- _Lista de tareas_
**A)** Indica si cada afirmación concuerda con el texto sobre el mercado de Iquitos y cita las palabras exactas que lo deciden: (i) los dos chilenos están filmando un programa de viajes; (ii) las especies que se venden en el mercado son legales; (iii) el mono rescatado está bien alimentado.
**B)** Según el texto sobre el mercado de Iquitos, ¿por qué tiene el mono la boca rota?
**C)** Prosigue el texto sobre el mercado de Iquitos a partir de su última oración.

- _Texto propuesto_
☆ ☆ ☆

La aventura




Un mercado al aire libre en Iquitos. Dos chilenos dan vueltas. Están filmando un programa de viajes. Es otro día más en su trabajo, que consiste en recorrer el mundo y perderse en locaciones extrañas. Iquitos es perfecto para eso: un universo construido sobre palafitos, la arquitectura de la pobreza en su confuso esplendor. Un esplendor que en ese lugar brilla en su peor magnitud pues el lugar está lleno de vendedores de especies exóticas. Todas son ilegales, han sido arrancadas de la selva, se las trafica sin regulación alguna. La cámara capta el sonido de la multitud, el bullicio de los graznidos y gritos de las aves, reptiles y simios en jaulas en las que apenas caben, raquíticos, esperando compradores que se los lleven como mascotas. Entonces a los chilenos, de la nada, se les ocurre rescatar un mono. Deciden robárselo para salvarlo y llevarlo a una isla donde se lo va a cuidar; para eso hacen arreglos, se preparan. La cámara sigue a uno, que hace una transa, engaña al vendedor y sale corriendo por las calles estrechas con él en las manos. No alcanzan a pillarlo. El mono es pequeñísimo y se aferra a él de modo instintivo; está desnutrido y tiene la boca rota por morder los alambres de la jaula donde estaba.

☆ ☆ ☆

- _Registros de datos_
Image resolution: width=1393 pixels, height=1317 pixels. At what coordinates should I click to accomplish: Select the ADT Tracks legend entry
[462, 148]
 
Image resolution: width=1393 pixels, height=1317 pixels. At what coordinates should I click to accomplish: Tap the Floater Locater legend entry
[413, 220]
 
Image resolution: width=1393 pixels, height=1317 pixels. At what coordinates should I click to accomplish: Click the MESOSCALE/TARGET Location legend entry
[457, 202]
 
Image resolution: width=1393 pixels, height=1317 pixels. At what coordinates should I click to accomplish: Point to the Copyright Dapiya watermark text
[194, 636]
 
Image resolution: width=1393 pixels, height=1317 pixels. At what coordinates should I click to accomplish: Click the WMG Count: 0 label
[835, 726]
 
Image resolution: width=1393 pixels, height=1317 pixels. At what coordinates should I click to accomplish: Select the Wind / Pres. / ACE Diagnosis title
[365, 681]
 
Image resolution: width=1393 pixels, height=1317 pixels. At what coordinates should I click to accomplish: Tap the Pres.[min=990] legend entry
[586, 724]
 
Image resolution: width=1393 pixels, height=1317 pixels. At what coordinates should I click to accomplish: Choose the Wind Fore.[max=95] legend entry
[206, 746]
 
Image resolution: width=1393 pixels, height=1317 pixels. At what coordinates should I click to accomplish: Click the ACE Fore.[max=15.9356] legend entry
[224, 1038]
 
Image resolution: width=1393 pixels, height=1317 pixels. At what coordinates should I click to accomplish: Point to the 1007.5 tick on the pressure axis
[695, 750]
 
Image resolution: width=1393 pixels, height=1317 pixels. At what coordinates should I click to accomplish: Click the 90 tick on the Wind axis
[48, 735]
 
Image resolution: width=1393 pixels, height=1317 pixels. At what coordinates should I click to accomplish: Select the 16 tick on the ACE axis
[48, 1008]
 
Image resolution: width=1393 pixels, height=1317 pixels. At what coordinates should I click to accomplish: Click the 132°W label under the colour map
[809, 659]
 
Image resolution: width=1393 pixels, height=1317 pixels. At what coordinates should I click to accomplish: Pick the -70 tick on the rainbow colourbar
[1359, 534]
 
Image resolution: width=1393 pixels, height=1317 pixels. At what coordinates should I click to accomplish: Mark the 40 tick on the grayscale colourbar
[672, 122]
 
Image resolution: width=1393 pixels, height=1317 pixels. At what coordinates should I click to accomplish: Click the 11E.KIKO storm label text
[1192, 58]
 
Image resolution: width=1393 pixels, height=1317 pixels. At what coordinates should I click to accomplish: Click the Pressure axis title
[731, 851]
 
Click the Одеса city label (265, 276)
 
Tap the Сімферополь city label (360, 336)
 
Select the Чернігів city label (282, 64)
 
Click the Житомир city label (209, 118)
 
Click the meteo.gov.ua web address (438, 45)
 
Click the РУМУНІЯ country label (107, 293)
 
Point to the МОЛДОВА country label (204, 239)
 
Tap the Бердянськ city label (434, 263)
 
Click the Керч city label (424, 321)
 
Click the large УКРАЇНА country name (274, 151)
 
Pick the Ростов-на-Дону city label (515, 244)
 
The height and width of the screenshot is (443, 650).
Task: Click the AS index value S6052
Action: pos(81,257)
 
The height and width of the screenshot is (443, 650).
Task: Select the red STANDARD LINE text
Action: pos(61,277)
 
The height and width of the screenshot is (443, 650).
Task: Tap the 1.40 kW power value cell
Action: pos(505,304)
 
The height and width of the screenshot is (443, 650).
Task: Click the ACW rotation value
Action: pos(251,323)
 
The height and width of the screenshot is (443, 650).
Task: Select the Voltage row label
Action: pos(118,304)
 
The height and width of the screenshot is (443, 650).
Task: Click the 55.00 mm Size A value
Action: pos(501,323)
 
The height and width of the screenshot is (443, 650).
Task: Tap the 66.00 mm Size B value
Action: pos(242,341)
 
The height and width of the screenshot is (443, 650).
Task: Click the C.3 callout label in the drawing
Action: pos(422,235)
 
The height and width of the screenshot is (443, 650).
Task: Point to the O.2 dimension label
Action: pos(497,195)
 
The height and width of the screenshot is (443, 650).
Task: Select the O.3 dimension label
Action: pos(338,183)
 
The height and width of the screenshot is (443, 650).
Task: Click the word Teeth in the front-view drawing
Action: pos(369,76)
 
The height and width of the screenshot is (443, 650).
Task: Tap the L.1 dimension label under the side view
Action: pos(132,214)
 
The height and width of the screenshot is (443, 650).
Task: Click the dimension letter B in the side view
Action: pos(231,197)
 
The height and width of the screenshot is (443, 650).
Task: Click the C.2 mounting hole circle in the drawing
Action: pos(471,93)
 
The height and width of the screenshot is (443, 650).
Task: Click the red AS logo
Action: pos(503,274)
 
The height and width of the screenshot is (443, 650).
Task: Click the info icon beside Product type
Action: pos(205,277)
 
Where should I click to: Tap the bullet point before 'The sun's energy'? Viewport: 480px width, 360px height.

☆ ☆ ☆

- _Respuestas_
**A)**
(i) Sí: "Están filmando un programa de viajes."
(ii) No: "Todas son ilegales, han sido arrancadas de la selva, se las trafica sin regulación alguna."
(iii) No: "está desnutrido y tiene la boca rota por morder los alambres de la jaula donde estaba."

**B)** Por morder los alambres de la jaula donde estaba.

**C)**
Esta es una escena de Crónicas de un Bicitante, un show que muestra lo mejor de los programas que Luis Andaur realiza hace años. Mega da el show el sábado por la tarde. El diseño del programa, ya lo sabemos, es simple: Andaur y su amigo/camarógrafo Chaz Thompson salen al mundo en bicicleta. Recorren América Latina, recorren Asia, remontan ríos, visitan templos, Chaz se tatúa el cuello, de vez en cuando los pillan tormentas tropicales, comen lo que sea, se pierden en selvas lejanas. Ahí, Andaur se lanza a volar al lado de un volcán en plena explosión, o juega con reptiles gigantes o ambos se meten a un río y graban a centímetros del abismo de una catarata. Hay más, mucho más, pues Andaur lleva años en esto, presentando un mundo que es cada vez es más ancho y más extraño, luciendo idéntico siempre mientras sonríe ante cualquier idea imposible en parajes cada vez más distantes, volviendo cada viaje una aventura más extrema.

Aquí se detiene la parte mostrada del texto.